Eat the Press gets a valuable Radar exclusive: The cover of the new mag (coming February 13th) and an excerpt from Maer Roshan's editor's letter. Maer reflects on the perceived folly of re-entering a market that is generally assumed to be dying - a market in which he has failed twice previously - and offers a passionate defense of what seems to be an incredibly quixotic venture, considering the earlier editions of Radar, both of which, you might remember, folded. Maer's thoughts follow:
"Who needs another magazine?"
That's the question I was often asked as I wandered around University Place in my tattered robe, fat tears streaming down my face as I tried to rustle up funding from anyone who had more money than sense. I started Radar four years ago because I believed that Spy had been gone long enough that I could probably get away with putting out a pale retread. Also, what with Talk having tanked, I had plenty of time on my hands. After five issues and a few bumps and scrapes, I still do. Whatever they're saying this week about the demise of print, I think great magazines of the kind Radar aspires to be are essential as ever. I mean, have you looked at the numbers on the Spy book? Not too shabby!
Certainly it would be more economical to hire pajama-clad post-collegiates to snarkily blog on content produced by others. And, sure, that's what we do on our website, radaronline.com, which launched last September, now draws more than a million visitors a month and breaks news every day, some of which isn't even the result of a Google search or a celebrity web sighting. But if your mission is to break new ground, dispatching actual reporters and photographers to cover actual stories still has an essential power.

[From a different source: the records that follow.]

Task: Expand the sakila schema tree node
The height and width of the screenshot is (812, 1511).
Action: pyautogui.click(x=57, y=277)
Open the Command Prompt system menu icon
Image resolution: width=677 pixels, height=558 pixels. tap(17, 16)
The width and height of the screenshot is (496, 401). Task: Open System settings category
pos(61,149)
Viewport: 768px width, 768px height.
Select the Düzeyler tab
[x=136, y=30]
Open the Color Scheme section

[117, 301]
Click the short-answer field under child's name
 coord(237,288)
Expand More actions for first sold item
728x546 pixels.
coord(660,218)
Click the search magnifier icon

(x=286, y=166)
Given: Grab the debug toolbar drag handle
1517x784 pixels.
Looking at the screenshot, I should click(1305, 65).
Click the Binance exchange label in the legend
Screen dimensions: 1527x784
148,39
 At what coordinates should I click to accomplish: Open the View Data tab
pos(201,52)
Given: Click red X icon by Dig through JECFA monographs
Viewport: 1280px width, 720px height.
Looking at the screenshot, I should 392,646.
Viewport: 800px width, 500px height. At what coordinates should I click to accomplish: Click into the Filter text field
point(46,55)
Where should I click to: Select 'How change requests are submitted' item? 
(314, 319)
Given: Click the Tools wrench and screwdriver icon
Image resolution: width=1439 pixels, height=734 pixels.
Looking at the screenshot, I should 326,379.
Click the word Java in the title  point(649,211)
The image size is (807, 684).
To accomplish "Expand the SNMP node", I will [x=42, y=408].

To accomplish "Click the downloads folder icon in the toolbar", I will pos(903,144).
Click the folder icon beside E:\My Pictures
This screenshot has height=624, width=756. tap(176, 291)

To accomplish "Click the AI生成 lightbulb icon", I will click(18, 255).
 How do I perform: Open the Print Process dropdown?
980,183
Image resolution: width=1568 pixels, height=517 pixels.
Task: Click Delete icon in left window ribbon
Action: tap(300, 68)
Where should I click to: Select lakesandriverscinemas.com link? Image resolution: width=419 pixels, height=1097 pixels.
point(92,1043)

When we put together hard-hitting pieces like "Is Your Baby Gay," we're following in a grand tradition of reportage that includes John Hersey's "Hiroshima" and David Amsden's "Not Tonight, Honey. I'm Logging On." Let's see you top that, snarky grads.
While there's something undeniably thrilling about responding to news as it happens, there's also much to be said for taking your time. Those toxic bachelors we write about? We had to call all of them, and many of their friends. Sometimes we got their voice mail and had to call back. In one instance, we had a guy who was incredibly hard to reach, and we had to go through a complicated series of e-mails and faxes before we were - well, you get the point. With magazines you don't get second chances (haha, get it?), which compels a more thoughtful and nuanced approach. I'm proud that we're able to let the world know that Colin Farrell is kind of a dick. Please join us on this journey. Seriously, PLEASE. I got nowhere else to go! I got nowhere else to go.